• _Pasaje_:
────

Dios me ama desde siempre

El Señor se le apareció desde la distancia y le dijo: “Con amor eterno te he amado y por eso te sigo mostrando mi fiel amor”.

Jeremías 31: 3

Que el amor de Dios sea eterno significa que no tiene principio ni tendrá fin. Él nos ha amado desde siempre, antes de que existiéramos. Desde que pensó en nuestro nacimiento, Su amor nos acompaña.

Nuestros padres empezaron a amarnos en ese momento especial cuando supieron que existiríamos porque fuimos concebidos en el vientre de nuestra madre. Ese amor creció cuando nacimos, nos vieron y nos tocaron.  La relación con Dios es diferente. Él nos amó primero y luego nos creó, por eso lo llamamos “buen Padre”. Dicho de otra forma, nos creó porque nos amó. Hemos existido desde siempre en Su corazón y con nuestro nacimiento solamente se materializó lo que ya había planificado para nosotros.

Tú viste formarse cada parte de mi cuerpo; todo ya estaba escrito en tu libro; fueron formadas a su debido tiempo, sin faltar una sola de ellas.

────

• _Información de origen_:
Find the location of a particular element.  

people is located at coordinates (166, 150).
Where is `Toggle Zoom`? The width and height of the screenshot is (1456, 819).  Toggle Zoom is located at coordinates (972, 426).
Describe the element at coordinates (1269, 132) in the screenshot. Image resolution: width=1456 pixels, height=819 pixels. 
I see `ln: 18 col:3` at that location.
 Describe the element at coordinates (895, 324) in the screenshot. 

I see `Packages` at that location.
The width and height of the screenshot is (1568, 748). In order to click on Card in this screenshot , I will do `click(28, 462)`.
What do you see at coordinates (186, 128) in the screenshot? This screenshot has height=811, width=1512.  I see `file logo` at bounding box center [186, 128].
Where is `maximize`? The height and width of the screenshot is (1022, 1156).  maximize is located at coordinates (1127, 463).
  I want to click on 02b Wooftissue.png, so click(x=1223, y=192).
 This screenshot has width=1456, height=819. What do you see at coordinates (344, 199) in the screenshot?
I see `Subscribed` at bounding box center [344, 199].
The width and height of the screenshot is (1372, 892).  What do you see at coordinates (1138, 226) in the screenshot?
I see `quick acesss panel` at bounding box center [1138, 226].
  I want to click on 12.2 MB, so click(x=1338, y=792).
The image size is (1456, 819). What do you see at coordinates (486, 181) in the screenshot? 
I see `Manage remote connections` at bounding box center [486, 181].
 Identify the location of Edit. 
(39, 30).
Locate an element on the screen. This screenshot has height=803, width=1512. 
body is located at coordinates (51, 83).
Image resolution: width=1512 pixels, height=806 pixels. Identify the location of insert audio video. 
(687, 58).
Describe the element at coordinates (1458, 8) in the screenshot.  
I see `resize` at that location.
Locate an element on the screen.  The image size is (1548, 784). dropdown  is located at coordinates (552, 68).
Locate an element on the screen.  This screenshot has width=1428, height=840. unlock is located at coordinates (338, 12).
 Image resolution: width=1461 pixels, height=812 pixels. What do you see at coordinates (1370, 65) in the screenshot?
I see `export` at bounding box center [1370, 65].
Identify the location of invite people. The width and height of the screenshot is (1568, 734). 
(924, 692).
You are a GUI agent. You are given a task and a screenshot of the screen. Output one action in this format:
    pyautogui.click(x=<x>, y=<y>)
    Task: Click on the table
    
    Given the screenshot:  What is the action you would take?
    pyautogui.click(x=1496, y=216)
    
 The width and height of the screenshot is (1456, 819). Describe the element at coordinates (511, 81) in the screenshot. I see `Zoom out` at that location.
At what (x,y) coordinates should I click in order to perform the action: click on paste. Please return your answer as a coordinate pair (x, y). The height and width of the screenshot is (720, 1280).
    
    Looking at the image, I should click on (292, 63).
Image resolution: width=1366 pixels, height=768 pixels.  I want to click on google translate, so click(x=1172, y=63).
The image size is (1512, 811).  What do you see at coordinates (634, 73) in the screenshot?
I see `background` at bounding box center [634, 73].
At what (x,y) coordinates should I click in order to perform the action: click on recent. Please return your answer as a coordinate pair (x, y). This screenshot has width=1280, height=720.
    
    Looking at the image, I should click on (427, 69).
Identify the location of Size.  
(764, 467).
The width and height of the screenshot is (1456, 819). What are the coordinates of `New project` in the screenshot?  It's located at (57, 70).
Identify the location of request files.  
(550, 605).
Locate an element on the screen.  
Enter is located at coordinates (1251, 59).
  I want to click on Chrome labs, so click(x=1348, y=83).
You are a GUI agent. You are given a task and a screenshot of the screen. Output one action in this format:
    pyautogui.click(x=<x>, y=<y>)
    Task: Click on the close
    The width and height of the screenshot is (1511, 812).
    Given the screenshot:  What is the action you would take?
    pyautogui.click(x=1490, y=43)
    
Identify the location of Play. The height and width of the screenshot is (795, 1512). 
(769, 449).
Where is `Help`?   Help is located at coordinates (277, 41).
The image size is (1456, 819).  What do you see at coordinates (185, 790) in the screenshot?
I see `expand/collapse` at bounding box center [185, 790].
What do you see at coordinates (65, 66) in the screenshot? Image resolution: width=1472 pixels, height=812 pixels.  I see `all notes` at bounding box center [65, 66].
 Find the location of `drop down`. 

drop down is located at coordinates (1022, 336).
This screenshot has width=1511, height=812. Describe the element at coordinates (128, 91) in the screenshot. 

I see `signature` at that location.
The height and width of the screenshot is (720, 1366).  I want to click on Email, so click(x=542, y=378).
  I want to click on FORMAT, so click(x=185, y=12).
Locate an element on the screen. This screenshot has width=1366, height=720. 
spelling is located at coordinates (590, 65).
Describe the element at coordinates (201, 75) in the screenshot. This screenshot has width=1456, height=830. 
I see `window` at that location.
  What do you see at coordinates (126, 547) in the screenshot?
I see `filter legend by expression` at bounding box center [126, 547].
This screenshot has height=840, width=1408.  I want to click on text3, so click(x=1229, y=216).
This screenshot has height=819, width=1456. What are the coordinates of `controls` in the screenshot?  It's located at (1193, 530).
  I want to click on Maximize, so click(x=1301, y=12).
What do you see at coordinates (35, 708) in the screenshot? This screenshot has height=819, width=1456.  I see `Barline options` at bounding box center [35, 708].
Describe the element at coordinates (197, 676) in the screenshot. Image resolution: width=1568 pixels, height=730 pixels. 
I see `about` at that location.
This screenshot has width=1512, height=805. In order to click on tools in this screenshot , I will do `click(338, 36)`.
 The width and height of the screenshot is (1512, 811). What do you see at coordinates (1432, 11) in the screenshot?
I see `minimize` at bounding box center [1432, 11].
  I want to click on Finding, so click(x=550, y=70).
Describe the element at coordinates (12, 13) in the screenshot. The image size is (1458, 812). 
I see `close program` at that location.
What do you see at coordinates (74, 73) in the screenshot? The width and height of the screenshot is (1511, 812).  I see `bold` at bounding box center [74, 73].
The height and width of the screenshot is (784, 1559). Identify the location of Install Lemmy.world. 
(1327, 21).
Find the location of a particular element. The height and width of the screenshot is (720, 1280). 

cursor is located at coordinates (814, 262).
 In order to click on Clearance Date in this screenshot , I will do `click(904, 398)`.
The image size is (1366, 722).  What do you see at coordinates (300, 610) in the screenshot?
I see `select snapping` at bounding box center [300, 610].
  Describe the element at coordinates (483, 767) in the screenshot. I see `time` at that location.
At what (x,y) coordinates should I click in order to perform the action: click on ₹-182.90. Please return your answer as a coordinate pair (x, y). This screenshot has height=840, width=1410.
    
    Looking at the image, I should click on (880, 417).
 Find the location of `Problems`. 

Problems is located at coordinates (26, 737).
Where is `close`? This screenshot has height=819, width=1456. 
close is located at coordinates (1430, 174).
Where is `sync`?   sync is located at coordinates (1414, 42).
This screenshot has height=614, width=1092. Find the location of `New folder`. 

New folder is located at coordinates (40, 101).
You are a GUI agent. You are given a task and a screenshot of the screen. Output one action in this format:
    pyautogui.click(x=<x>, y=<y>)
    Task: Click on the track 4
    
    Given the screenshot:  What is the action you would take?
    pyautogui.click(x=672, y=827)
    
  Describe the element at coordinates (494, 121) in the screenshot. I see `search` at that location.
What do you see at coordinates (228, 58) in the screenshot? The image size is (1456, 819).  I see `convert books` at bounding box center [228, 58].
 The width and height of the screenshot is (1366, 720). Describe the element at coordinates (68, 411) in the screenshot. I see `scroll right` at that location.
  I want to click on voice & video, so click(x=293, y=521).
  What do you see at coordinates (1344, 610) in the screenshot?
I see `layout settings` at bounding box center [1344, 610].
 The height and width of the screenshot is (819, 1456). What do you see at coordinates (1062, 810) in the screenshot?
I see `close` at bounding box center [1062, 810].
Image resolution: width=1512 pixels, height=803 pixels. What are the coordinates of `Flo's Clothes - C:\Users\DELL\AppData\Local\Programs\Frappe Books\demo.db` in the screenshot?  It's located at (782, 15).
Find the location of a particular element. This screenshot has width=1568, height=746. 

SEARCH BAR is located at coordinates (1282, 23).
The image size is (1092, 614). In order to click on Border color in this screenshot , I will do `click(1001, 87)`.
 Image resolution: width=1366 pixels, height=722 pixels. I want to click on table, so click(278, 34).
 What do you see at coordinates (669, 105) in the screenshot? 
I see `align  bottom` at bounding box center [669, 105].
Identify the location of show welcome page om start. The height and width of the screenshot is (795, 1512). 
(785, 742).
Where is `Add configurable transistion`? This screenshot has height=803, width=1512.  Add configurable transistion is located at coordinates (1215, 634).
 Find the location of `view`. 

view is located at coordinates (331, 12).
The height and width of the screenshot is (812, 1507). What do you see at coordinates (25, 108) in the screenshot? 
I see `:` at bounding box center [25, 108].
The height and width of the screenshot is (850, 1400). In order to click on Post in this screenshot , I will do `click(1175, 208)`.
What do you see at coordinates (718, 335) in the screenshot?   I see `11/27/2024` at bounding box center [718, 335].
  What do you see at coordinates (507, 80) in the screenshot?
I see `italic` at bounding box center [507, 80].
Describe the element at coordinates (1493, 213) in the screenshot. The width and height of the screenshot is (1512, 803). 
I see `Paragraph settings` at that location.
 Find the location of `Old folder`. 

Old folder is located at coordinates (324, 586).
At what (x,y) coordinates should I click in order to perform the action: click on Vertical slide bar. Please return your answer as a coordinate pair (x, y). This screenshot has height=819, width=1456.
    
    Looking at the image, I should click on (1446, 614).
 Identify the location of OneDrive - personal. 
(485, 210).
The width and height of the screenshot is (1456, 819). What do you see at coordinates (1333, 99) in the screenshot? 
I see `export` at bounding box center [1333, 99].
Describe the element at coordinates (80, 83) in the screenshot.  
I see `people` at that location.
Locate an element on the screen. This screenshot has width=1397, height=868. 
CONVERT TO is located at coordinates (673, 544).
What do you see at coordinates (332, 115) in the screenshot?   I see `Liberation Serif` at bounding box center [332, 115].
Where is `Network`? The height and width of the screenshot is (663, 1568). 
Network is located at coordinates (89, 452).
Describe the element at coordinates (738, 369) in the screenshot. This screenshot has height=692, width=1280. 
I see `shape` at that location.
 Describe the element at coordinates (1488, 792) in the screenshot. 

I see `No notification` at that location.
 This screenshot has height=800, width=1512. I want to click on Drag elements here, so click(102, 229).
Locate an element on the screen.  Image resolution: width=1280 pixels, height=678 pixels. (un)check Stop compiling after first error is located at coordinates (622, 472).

────

• _Objetivo del ejercicio_: Por favor, continúa el texto sobre el amor eterno de Dios a partir de donde termina. El listado no hace falta aquí.

• _Resultado esperado_:
Salmo 139:16

Dios te amó y te dio la vida. Aunque sabía que podías fallarle, se arriesgó y te regaló un destino. También te otorgó la libertad de tomar tus decisiones y el poder de escoger entre lo bueno y lo malo. Además, se anticipó a perdonar tus errores. Decidió tener compasión de ti cuando le fallaras y amarte incluso cuando decidieras apartarte de Él. Por eso, podemos decir que el amor de Dios es grande y no tiene comparación con ningún amor terrenal, porque es eterno, desde el inicio de los tiempos.

Reflexionemos

Lee Génesis 2:15-17

¿Qué piensas sobre el amor de Dios que nunca se acabará, aunque le fallemos?  ¿Crees con todo el corazón que Él nunca te fallará porque te ama?

Amor de Dios en acción

Dile al Señor lo agradecido que estás porque te ama desde siempre y para siempre. Acércate a las personas que amas y diles cuánto amor sientes por ellas, además de asegurarles que el amor de Dios es todavía más grande e infinito.